ANALYSIS OF THE VARIABILITY OF GENES FOR HEMAGGLUTININ, NEUROMINIDASE AND NUCLEOPROTEIN OF AVIAN INFLUENZA STRAINS h1n1 AND h7n9. IDENTIFICATION METHOD PCR COMBINED WITH RFLP
Buriachenko S.
NSC “Institute of Experimental and Clinical Veterinary Medicine” of the NAAS of Ukraine e-mail: semenb837@gmail.com
The active evolutionary process in some groups of infectious agents, combined with the activation of migration flows in human populations, creates the prerequisites for the emergence and global spread of infectious diseases. At present, the spread of epizootics of highly pathogenic avian influenza in the world is of considerable concern. Multiple outbreaks caused by the H5, H7, and H9 virus subtypes in wild birds have given rise to observations of avian influenza viruses in various regions around the world.
The aim of the research was to create a system for epidemiological monitoring of the circulation of a highly pathogenic avian influenza virus of the “wild” strain h7n9 and h1n1 based on the test systems developed by us for molecular diagnostics and genotyping.

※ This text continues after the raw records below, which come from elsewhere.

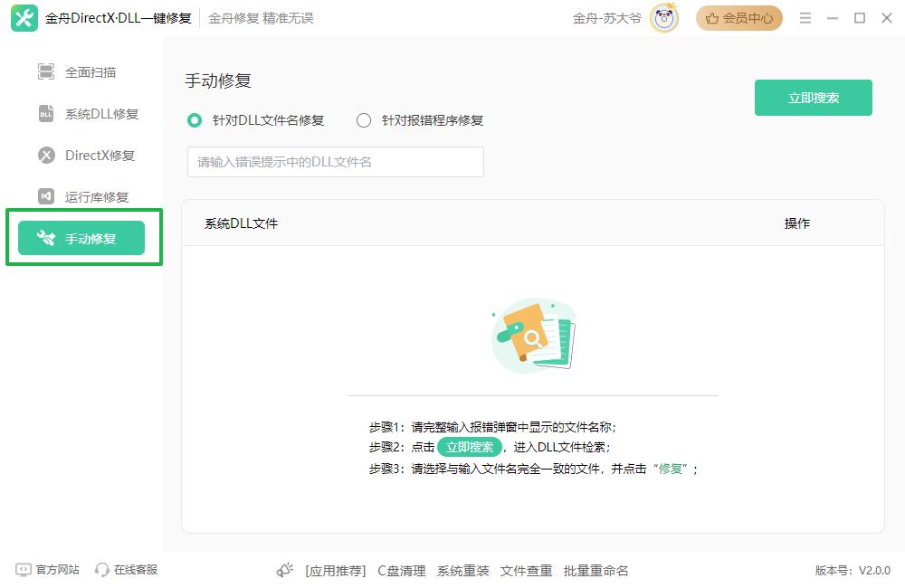
Task: Click the hamburger menu icon in title bar
Action: 805,18
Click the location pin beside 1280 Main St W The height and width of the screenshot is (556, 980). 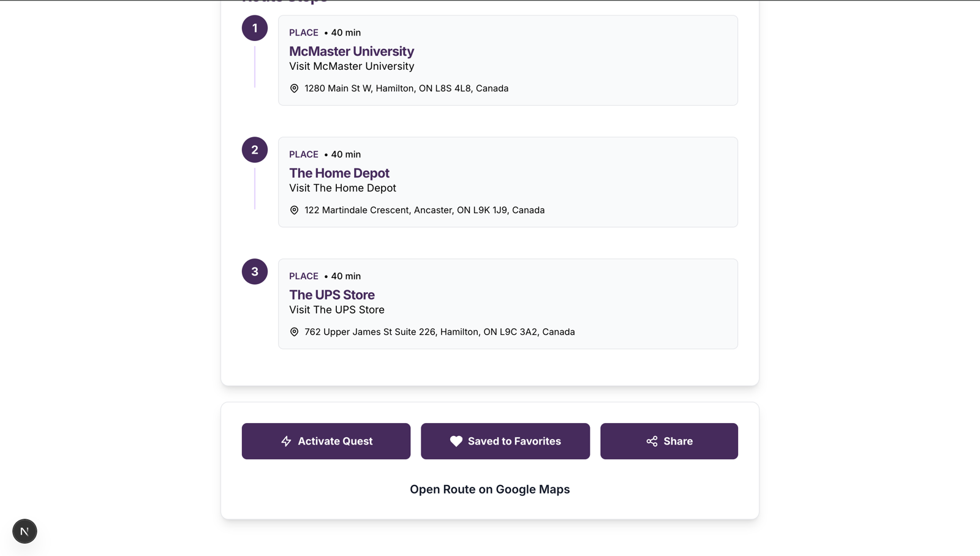coord(294,88)
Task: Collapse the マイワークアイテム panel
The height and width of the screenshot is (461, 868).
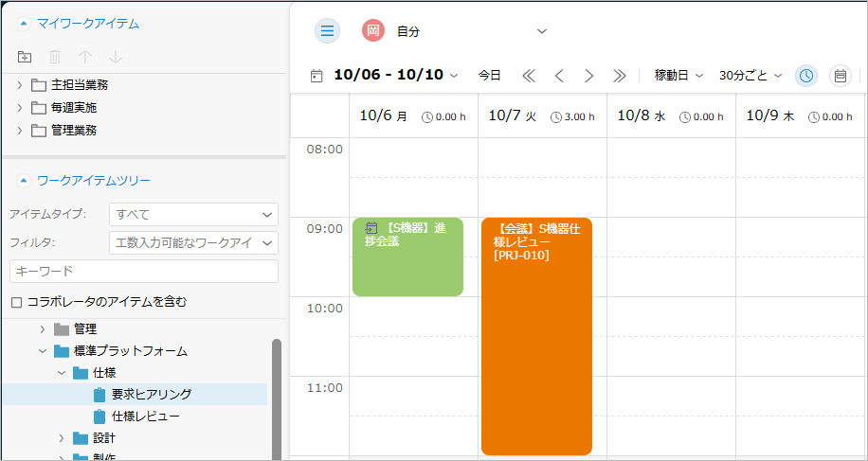Action: coord(23,23)
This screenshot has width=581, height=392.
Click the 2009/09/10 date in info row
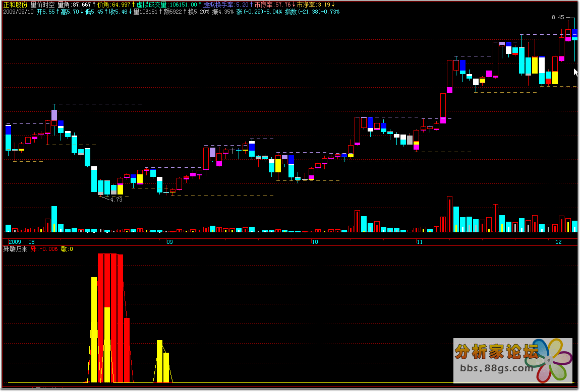19,11
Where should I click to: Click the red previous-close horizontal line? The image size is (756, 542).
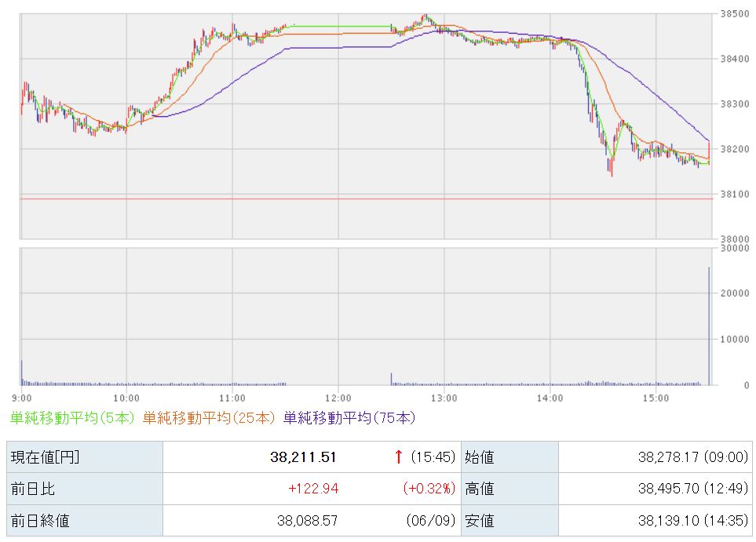coord(367,198)
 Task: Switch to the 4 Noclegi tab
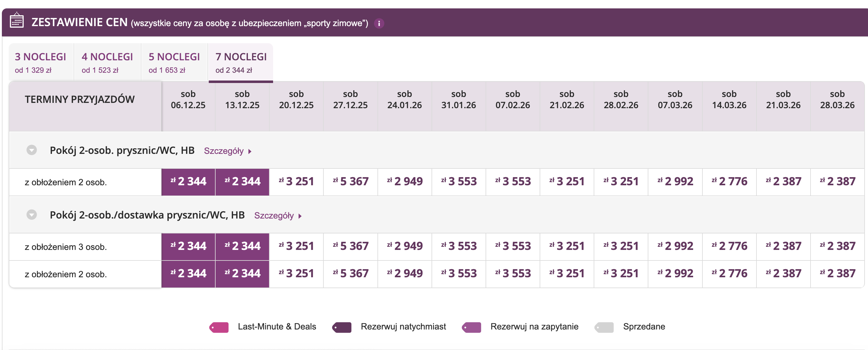[107, 62]
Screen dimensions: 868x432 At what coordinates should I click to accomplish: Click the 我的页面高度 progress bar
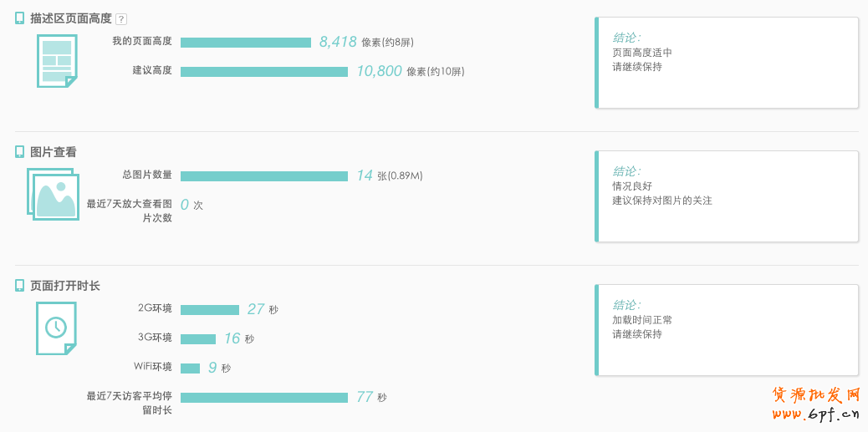(246, 43)
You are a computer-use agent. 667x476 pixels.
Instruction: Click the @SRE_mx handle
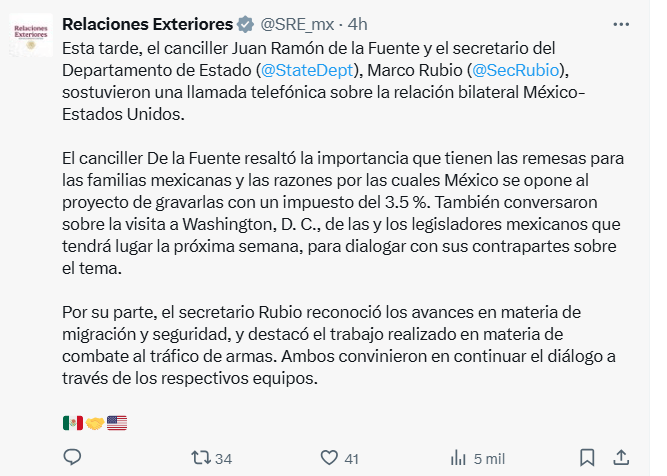pyautogui.click(x=295, y=24)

Based on the analysis of hemagglutinin, neuraminidase, and nucleoprotein gene polymorphisms, variable pairs of oligonucleotides specific for the H1N1 and H7N9 viral subtypes were obtained. More than 8,000 influenza A, NA, and NP gene sequences of the H1N1 and H7N9 subtypes, allotted by 2017, were used for primer selection. The sequences were analyzed using Alignment Service and Lasergene (version 6.0). The homology level of the selected primers is not less than 95%. The method involves conducting a polymerase chain reaction with RNA virus combined with the amplification reaction for three genes, analysis of the reaction mixture by agarose gel electrophoresis and detection of RNA strains of influenza A viruses by analysis. The first is the PCR with primers specific to the site of the influenza A hemagglutinin gene. The second reaction is RFLP with endonucleases specific for the hemagglutinin gene, neuraminidase and nucleoprotein regions. Identification of the strain H1N1, the samples of which form in RFLP analysis using good restriction enzymes to the gene NP unique products sizes 49- 50, 348-350, 592-599 BP, others – fragment amplification sizes 21, 39, 201-203, 471-480 BP, identical to the products of RFLP analysis using good restriction enzyme strain H7N9. The in silico analysis of the HA, NA and NP gene amplicons allowed us to obtain theoretical PCR-RFLP electrophoregrams of the analysis, to calculate the reaction conditions, to determine restriction sites in matched restriction enzymes.
The developed method of express identification based on PCR combined with RFLP analysis makes it possible to significantly simplify the identification method due to the specific amplification of the RNA region with a polymorphic restriction site. The state testing of this locus is possible by preliminary PCR and restriction of the amplified fragment. It was established that the PCR-RFLP express diagnostic method was capable of detecting the RNA of influenza A virus of highly pathogenic H1N1 and H7N9 strains with high sensitivity indicators (100% sensitivity).